■ **REQUIREMENT**
Repeat exactly the line that contains "Screen dimensions: 1351x657" and every line after it, down to the last line of the entries below. Do not include pictures.

■ **PROVIDED INFORMATION**
————————

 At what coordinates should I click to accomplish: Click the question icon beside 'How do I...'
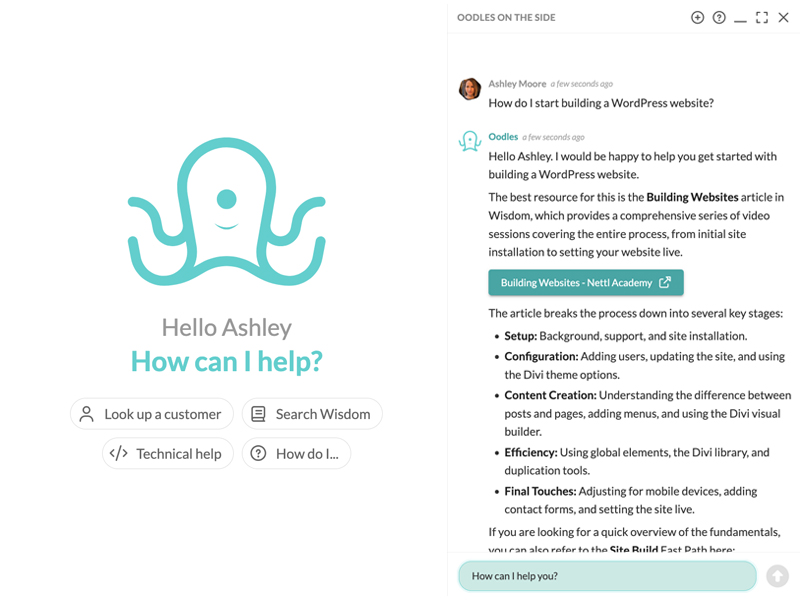coord(258,453)
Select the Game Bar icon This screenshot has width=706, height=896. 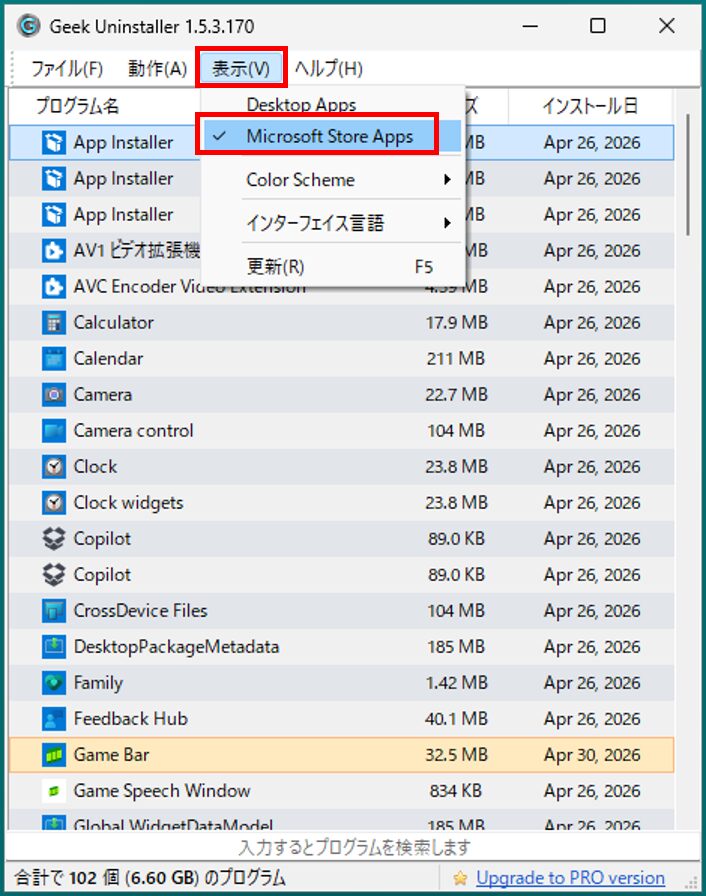[55, 754]
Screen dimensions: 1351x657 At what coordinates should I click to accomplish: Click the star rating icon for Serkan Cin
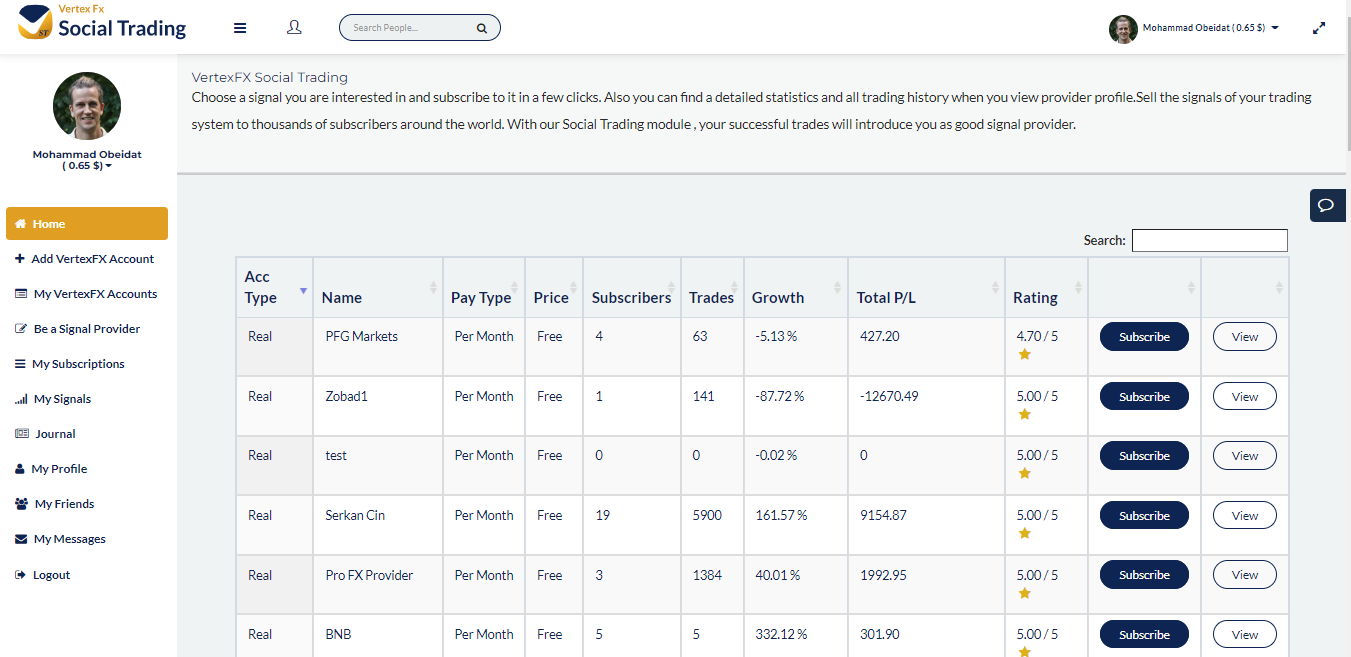click(x=1024, y=533)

————————

■ **FINAL ANSWER**
Screen dimensions: 1351x657 At what coordinates should I click to accomplish: Click the star rating icon for Serkan Cin
click(x=1024, y=533)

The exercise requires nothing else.